The president of the Bishops’ Conference of Scotland was speaking at the launch of the Scottish Leaders Welfare Group in Glasgow on Monday about the impact of welfare reform on the poor.
“The mechanisms for claiming benefits are not fit for purpose,” Archbishop Tartaglia said.
The archbishop added that he wanted ‘those in power in London, because it is there that these decisions still are made, that they need to look closely at the reality on the ground in places like Glasgow and see the failings in the structures. And I would ask them to do all they can to put things right.’
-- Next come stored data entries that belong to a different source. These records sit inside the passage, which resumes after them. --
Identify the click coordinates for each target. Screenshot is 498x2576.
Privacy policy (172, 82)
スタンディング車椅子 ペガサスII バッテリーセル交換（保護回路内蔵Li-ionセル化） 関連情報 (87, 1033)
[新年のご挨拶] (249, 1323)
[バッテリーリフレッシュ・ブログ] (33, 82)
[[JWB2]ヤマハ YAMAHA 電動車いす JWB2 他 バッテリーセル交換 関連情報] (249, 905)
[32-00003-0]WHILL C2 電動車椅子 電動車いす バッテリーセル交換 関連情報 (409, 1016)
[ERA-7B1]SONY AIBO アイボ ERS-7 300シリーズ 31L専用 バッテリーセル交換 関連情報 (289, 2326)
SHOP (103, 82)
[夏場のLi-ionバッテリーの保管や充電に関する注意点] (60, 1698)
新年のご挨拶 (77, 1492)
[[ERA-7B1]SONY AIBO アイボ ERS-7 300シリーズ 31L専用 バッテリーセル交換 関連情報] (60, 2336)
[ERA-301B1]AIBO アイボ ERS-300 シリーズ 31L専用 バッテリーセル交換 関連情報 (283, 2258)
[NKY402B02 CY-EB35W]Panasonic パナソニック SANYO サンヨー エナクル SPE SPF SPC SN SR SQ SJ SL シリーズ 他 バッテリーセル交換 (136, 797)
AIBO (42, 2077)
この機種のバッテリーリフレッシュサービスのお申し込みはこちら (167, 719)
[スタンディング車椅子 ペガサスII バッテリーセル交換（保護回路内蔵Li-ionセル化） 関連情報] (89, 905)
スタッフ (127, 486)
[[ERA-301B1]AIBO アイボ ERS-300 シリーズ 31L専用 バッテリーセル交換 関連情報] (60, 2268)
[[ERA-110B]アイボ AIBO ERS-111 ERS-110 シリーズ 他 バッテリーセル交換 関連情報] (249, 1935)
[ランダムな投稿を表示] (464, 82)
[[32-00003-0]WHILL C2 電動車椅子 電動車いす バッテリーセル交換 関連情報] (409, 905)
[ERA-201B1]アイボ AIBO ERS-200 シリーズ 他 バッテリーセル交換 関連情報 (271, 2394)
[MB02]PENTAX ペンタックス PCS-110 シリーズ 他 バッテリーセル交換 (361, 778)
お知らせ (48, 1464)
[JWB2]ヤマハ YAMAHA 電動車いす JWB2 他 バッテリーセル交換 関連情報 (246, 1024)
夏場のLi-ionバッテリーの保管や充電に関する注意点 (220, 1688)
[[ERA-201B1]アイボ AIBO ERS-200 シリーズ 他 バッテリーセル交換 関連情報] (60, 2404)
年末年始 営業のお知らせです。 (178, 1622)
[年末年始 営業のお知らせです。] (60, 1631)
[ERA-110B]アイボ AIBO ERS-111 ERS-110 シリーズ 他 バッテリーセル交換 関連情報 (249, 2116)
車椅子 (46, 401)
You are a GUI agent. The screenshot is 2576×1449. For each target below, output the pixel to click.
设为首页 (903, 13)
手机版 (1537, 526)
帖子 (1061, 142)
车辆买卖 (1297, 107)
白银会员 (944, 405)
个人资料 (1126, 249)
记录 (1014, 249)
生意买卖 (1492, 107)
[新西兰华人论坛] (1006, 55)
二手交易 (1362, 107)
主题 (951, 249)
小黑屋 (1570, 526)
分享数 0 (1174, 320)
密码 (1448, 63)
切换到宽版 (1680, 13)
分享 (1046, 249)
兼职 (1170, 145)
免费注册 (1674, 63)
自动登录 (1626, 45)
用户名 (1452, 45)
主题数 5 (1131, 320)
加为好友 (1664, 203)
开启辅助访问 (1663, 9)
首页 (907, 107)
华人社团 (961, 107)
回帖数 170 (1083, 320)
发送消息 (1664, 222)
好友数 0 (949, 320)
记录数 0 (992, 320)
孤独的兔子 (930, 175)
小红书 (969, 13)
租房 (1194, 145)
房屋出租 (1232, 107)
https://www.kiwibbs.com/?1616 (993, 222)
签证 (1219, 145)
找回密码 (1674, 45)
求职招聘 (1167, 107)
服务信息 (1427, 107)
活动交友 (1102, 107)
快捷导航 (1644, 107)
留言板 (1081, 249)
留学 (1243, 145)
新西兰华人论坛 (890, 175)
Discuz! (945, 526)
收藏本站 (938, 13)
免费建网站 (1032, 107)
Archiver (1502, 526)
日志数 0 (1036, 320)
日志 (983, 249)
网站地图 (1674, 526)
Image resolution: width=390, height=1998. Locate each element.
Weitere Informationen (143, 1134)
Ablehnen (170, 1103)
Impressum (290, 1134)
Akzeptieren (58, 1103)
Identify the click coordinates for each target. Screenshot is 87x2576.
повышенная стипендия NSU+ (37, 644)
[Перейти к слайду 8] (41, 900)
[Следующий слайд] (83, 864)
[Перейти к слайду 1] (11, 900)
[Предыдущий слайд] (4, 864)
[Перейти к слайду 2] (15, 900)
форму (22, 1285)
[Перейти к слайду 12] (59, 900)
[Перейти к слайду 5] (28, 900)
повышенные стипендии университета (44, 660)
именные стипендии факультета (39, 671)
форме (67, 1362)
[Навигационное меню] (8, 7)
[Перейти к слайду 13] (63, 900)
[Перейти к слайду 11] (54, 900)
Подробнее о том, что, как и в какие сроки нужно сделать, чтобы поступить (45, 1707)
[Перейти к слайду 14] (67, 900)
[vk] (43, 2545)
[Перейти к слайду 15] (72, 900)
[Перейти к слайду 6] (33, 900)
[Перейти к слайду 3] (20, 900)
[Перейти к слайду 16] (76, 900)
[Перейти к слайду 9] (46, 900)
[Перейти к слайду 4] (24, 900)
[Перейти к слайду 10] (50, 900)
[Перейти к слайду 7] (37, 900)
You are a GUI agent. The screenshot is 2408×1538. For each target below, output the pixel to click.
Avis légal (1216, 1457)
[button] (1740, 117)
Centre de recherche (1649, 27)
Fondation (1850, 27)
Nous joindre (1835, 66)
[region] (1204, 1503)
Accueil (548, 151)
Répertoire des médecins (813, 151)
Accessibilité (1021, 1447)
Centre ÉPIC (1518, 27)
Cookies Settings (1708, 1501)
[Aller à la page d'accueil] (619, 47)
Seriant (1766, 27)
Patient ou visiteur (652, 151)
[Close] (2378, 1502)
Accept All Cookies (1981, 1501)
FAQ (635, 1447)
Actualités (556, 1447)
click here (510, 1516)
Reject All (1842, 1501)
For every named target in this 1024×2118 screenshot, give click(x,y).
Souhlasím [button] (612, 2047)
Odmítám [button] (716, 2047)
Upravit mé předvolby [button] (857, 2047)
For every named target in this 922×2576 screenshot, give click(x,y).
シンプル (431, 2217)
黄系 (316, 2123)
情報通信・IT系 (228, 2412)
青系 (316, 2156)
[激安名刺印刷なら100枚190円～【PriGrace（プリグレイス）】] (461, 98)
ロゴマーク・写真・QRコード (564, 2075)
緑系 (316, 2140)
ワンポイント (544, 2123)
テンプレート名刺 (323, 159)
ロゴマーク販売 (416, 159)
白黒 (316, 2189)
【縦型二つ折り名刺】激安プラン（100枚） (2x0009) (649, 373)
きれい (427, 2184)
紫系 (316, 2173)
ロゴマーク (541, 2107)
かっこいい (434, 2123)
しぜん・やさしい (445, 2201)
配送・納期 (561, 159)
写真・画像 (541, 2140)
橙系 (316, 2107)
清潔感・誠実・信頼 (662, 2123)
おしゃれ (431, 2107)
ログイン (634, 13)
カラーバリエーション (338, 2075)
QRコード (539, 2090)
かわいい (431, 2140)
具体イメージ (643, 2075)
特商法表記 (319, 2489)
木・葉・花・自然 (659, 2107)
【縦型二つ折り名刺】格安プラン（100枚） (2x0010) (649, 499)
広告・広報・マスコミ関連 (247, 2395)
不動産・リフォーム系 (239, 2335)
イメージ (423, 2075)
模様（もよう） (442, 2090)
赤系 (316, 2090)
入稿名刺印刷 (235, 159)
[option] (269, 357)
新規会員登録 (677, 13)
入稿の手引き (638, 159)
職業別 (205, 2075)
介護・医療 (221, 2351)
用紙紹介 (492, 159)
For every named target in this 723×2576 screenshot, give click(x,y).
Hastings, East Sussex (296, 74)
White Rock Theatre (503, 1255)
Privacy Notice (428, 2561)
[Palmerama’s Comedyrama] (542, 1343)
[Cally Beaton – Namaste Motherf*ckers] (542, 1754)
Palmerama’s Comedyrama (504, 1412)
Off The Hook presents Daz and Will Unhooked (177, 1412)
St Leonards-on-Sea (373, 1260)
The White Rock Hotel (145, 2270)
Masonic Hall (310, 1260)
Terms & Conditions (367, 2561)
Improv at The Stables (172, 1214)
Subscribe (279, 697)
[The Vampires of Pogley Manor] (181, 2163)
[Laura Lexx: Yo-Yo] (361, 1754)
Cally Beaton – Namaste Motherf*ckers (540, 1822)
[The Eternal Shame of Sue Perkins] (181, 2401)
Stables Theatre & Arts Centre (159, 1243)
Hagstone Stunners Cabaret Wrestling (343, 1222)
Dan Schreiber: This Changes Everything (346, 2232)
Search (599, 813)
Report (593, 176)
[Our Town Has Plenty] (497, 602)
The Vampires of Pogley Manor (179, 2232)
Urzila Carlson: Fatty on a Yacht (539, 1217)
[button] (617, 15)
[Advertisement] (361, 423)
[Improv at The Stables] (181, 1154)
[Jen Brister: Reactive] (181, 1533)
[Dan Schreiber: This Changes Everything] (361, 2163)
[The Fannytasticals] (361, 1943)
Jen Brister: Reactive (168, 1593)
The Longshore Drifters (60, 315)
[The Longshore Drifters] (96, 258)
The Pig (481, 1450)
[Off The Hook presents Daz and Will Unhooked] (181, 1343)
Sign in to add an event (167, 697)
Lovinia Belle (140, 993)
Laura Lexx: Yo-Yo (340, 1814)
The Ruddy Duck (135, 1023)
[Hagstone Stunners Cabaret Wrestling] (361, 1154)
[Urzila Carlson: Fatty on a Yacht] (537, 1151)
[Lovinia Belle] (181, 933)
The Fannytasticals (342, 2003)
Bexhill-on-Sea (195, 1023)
“Money is there, set aside from taxation, but people face an impenetrable bureaucratic jungle to try to access payments,” he said. “Changes have been made without sufficient training and the system is being depersonalised. The result is that people are being left in desperate situations without support.”
At the launch meeting the group of church and union leaders heard personal experiences of benefits cuts and Government austerity measures at Drumchapel Citizens Advice Bureau before a visit to Drumchapel Foodbank at their first meeting. The group, which was formed by Citizens Advice Scotland, includes Archbishop Tartaglia and other members of the Catholic Church, Church of Scotland Moderator the Rev John Chalmers and Grahame Smith of the Scottish Trade Union Congress.
Catholic peer Lord John McFall (above), who chairs the group, said they hope to gather ‘empirical evidence’ of the damaging effect of benefit cuts to present to UK and Scottish governments.
Fr Thomas Boyle, assistant secretary general of the Bishops’ Conference of Scotland, is also part of the group. He said that benefit changes brought in the last 12 to 18 months have resulted in ‘chaos.’
“People have been moved from a system where they had a face-to-face interview with a person dealing with their claim to this impersonal system where people are not being treated as individuals,” he added. “We are a non party political organisation and that’s why we didn’t want to get involved before the referendum. We want to look at the effect these changes are having on people. How can we help the people who need the help?”